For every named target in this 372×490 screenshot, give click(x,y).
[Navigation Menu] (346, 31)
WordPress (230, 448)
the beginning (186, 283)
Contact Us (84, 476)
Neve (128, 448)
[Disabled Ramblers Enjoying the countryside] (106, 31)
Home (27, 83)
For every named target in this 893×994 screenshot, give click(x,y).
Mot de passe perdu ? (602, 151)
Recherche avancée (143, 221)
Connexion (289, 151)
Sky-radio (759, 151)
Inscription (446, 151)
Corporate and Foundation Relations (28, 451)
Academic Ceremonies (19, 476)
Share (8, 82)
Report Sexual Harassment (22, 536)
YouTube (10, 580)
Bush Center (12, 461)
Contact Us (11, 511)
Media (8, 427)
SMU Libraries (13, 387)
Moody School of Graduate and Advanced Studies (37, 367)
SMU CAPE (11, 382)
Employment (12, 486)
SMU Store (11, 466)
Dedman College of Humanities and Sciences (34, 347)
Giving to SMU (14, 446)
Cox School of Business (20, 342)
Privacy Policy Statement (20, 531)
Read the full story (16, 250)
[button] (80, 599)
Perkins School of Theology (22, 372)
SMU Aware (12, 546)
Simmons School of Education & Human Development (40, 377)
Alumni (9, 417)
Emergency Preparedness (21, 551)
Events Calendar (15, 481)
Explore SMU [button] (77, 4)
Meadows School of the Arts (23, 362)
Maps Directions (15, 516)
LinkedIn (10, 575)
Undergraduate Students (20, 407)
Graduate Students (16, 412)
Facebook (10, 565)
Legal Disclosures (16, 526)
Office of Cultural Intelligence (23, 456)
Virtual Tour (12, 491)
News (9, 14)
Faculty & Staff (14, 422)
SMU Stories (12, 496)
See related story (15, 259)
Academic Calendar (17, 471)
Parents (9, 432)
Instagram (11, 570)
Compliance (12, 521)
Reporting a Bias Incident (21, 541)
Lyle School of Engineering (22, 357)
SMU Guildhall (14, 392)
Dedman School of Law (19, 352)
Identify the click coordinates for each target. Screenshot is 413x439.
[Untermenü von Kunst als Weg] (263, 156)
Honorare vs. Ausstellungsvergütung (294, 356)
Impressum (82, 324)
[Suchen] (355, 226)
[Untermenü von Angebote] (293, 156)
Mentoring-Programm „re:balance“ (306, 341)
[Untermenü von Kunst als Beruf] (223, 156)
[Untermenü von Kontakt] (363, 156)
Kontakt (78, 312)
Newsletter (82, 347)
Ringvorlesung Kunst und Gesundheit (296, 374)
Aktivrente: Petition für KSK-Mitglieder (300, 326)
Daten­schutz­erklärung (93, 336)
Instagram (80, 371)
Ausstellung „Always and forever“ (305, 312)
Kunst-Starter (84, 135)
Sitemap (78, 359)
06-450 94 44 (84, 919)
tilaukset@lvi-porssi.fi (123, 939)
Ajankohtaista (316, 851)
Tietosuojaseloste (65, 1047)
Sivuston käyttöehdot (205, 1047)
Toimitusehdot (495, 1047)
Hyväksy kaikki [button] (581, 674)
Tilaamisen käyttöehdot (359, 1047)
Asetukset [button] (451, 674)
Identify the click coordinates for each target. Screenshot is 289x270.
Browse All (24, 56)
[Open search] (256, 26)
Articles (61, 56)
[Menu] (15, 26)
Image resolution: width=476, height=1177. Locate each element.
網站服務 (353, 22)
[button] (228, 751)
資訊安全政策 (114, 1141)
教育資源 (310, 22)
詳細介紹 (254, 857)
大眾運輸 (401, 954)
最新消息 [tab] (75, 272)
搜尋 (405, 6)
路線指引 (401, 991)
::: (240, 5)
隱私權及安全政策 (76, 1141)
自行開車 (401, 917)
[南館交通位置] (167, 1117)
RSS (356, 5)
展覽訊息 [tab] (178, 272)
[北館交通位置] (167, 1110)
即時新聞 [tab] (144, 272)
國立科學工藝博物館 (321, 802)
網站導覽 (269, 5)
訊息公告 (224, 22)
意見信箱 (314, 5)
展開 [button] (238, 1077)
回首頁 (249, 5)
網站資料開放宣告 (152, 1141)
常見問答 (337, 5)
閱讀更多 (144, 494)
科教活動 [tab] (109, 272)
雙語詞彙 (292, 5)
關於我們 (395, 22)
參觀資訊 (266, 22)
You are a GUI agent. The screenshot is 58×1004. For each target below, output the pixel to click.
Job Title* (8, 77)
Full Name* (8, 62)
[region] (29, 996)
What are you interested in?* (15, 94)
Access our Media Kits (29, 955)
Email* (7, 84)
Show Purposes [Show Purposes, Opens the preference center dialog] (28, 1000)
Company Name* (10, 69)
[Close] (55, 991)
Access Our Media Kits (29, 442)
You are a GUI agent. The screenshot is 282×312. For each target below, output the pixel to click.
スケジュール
____________________
REQUEST
Reproduce all of the lines above, replacing each instance of "GUI agent" with "UI assistant" and leaving everything else unchanged.

RESPONSE
For every named target in this 372×490 screenshot, give click(x,y).
[Navigation Menu] (346, 31)
WordPress (230, 448)
the beginning (186, 283)
Contact Us (84, 476)
Neve (128, 448)
[Disabled Ramblers Enjoying the countryside] (106, 31)
Home (27, 83)
For every named target in this 893×994 screenshot, give click(x,y).
Mot de passe perdu ? (602, 151)
Recherche avancée (143, 221)
Connexion (289, 151)
Sky-radio (759, 151)
Inscription (446, 151)
Corporate and Foundation Relations (28, 451)
Academic Ceremonies (19, 476)
Share (8, 82)
Report Sexual Harassment (22, 536)
YouTube (10, 580)
Bush Center (12, 461)
Contact Us (11, 511)
Media (8, 427)
SMU Libraries (13, 387)
Moody School of Graduate and Advanced Studies (37, 367)
SMU CAPE (11, 382)
Employment (12, 486)
SMU Store (11, 466)
Dedman College of Humanities and Sciences (34, 347)
Giving to SMU (14, 446)
Cox School of Business (20, 342)
Privacy Policy Statement (20, 531)
Read the full story (16, 250)
[button] (80, 599)
Perkins School of Theology (22, 372)
SMU Aware (12, 546)
Simmons School of Education & Human Development (40, 377)
Alumni (9, 417)
Emergency Preparedness (21, 551)
Events Calendar (15, 481)
Explore SMU [button] (77, 4)
Meadows School of the Arts (23, 362)
Maps Directions (15, 516)
LinkedIn (10, 575)
Undergraduate Students (20, 407)
Graduate Students (16, 412)
Facebook (10, 565)
Legal Disclosures (16, 526)
Office of Cultural Intelligence (23, 456)
Virtual Tour (12, 491)
News (9, 14)
Faculty & Staff (14, 422)
SMU Stories (12, 496)
See related story (15, 259)
Academic Calendar (17, 471)
Parents (9, 432)
Instagram (11, 570)
Compliance (12, 521)
Reporting a Bias Incident (21, 541)
Lyle School of Engineering (22, 357)
SMU Guildhall (14, 392)
Dedman School of Law (19, 352)
Identify the click coordinates for each target. Screenshot is 413x439.
[Untermenü von Kunst als Weg] (263, 156)
Honorare vs. Ausstellungsvergütung (294, 356)
Impressum (82, 324)
[Suchen] (355, 226)
[Untermenü von Angebote] (293, 156)
Mentoring-Programm „re:balance“ (306, 341)
[Untermenü von Kunst als Beruf] (223, 156)
[Untermenü von Kontakt] (363, 156)
Kontakt (78, 312)
Newsletter (82, 347)
Ringvorlesung Kunst und Gesundheit (296, 374)
Aktivrente: Petition für KSK-Mitglieder (300, 326)
Daten­schutz­erklärung (93, 336)
Instagram (80, 371)
Ausstellung „Always and forever“ (305, 312)
Kunst-Starter (84, 135)
Sitemap (78, 359)
06-450 94 44 (84, 919)
tilaukset@lvi-porssi.fi (123, 939)
Ajankohtaista (316, 851)
Tietosuojaseloste (65, 1047)
Sivuston käyttöehdot (205, 1047)
Toimitusehdot (495, 1047)
Hyväksy kaikki [button] (581, 674)
Tilaamisen käyttöehdot (359, 1047)
Asetukset [button] (451, 674)
Identify the click coordinates for each target. Screenshot is 289x270.
Browse All (24, 56)
[Open search] (256, 26)
Articles (61, 56)
[Menu] (15, 26)
Image resolution: width=476, height=1177. Locate each element.
網站服務 (353, 22)
[button] (228, 751)
資訊安全政策 (114, 1141)
教育資源 (310, 22)
詳細介紹 (254, 857)
大眾運輸 (401, 954)
最新消息 [tab] (75, 272)
搜尋 (405, 6)
路線指引 (401, 991)
::: (240, 5)
隱私權及安全政策 (76, 1141)
自行開車 (401, 917)
[南館交通位置] (167, 1117)
RSS (356, 5)
展覽訊息 [tab] (178, 272)
[北館交通位置] (167, 1110)
即時新聞 [tab] (144, 272)
國立科學工藝博物館 (321, 802)
網站導覽 (269, 5)
訊息公告 (224, 22)
意見信箱 (314, 5)
展開 [button] (238, 1077)
回首頁 (249, 5)
網站資料開放宣告 (152, 1141)
常見問答 (337, 5)
閱讀更多 (144, 494)
科教活動 [tab] (109, 272)
雙語詞彙 (292, 5)
關於我們 (395, 22)
參觀資訊 (266, 22)
You are a UI assistant. The screenshot is 58×1004. For each target below, output the pixel to click.
Job Title* (8, 77)
Full Name* (8, 62)
[region] (29, 996)
What are you interested in?* (15, 94)
Access our Media Kits (29, 955)
Email* (7, 84)
Show Purposes [Show Purposes, Opens the preference center dialog] (28, 1000)
Company Name* (10, 69)
[Close] (55, 991)
Access Our Media Kits (29, 442)
You are a UI assistant. The screenshot is 282×312. For each target below, output the pixel to click.
スケジュール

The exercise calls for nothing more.